Thieves are going underground to steal wire in the Langleys, digging up conduits to get at cables.
Kyle Simpson, manager of engineering operations in Langley City, said the municipality has noticed several instances where thieves have dug holes to get at underground lines in areas where there are no overhead wires to steal.
It appears to be a new tactic, said Simpson, who does not recall dealing with dug-up power lines until this year.
“It’s very frustrating and expensive,” Simpson said.
In some cases, wires have not been removed, simply cut.
“We’re not sure if the people were unsuccessful [in those cases] or if it is more of a vandalism issue,” Simpson said.
For all of 2018, the municipality had budgeted $12,000 for wire-theft repairs.
As of November, costs were at $98,000, the cost of the wires and the labour to replace them.
“It’s been a bad year for wire theft,” Simpson said.
Langley City has already taken steps to make wires harder to steal, and more measures are planned, such as adding tamper-proof bolts to wire access holes and locking lids on junction boxes.
That is expected to cost $15,000, and there is no guarantee it will completely stop the thefts.
“Unfortunately, nothing is fully tamper-proof,” Simpson said.
READ MORE: Spike in wire theft costly for Langley City
Langley Township has also experienced an upswing in wire theft incidents with 14 individual incidents of vandalism and wire theft within the last three months reported to the RMCP.
“It appears to be more rampant with thieves targeting residential areas,” said Brian Edey, Township roads operations manager.
Ebey said the Township has also seen underground lines dug up beside street lights.
“This has been going on for months,” Edey said.
“The new road that was opened recently — University Drive — has had a number of locations where [the ground] was dug out to get at wires.”
He said the method is being used to get around anti-wire-theft devices on the street lights.
The Township typically spends about $30,000 per year for vandalism and repairs including wire theft, but spent about $20,000 on wire theft between January to September and over $30,000 just in October and November .
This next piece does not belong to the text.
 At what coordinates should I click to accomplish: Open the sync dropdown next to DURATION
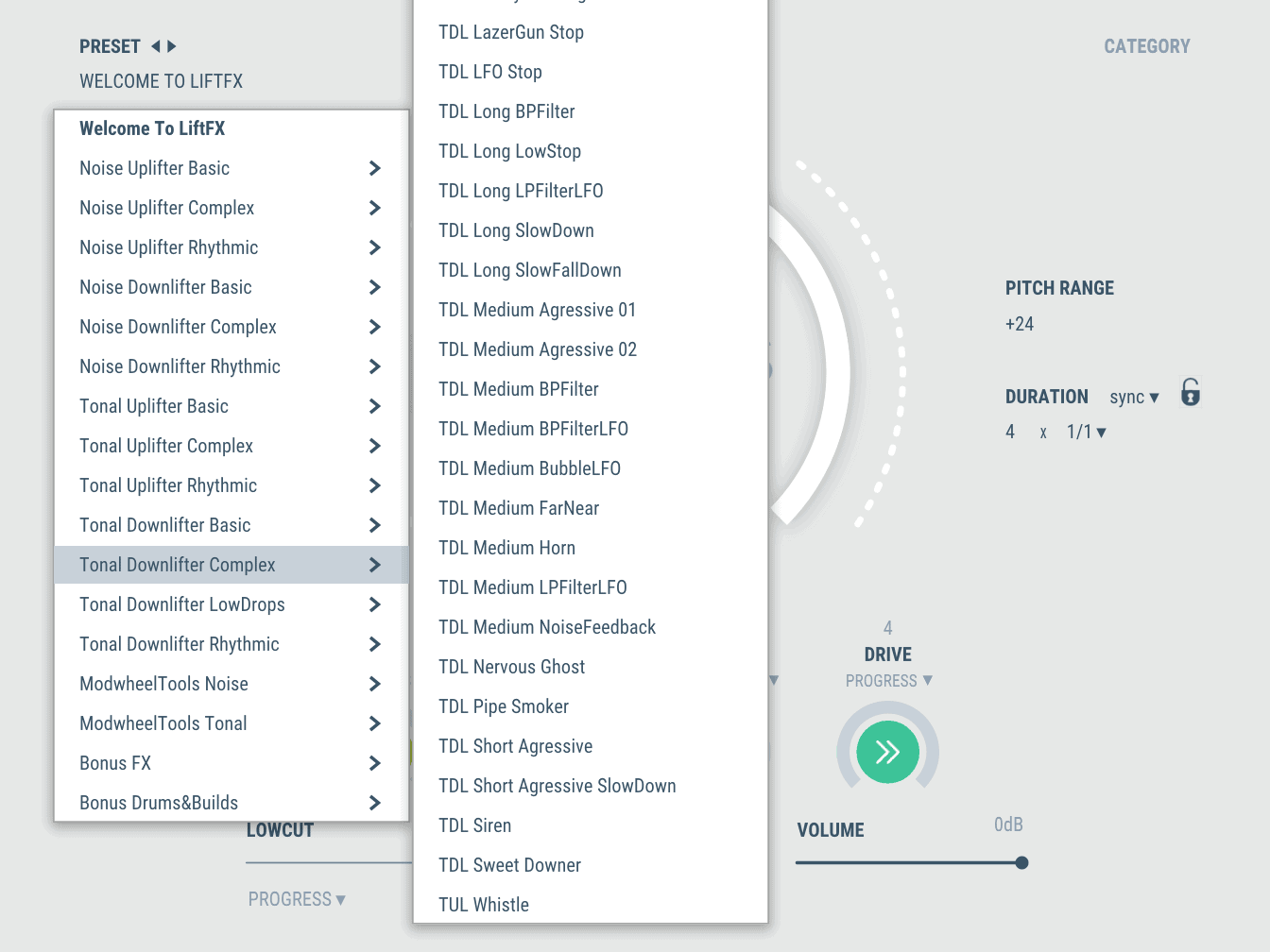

“With the increase in incidents it will take longer to make repairs,” Edey said.
Langley Township plans to install more anti-wire-theft devices including heavy-duty “hand hole” covers to make it harder to get at wires.
Edey said the average cost of repair per incident averages $2,000 to $2,500.
An anti-metal theft law was passed in 2012 that requires licensed metal dealers and recyclers to keep records of the type of metal they buy and to record the identities of the people they buy it from.
Buyers must also report their purchases to police.
As well, sellers of certain types of metal have to show a driver’s licence or B.C. Identification Card.
In the first year after the law took effect, the number of wire thefts reported by BC Hydro dropped 46 per cent.
This year, copper commodity prices increased on world markets by 20 per cent over last year, said to be due to increased demand created by the rising popularity of electric vehicles.
If residents see people stealing wires they should call police at 911.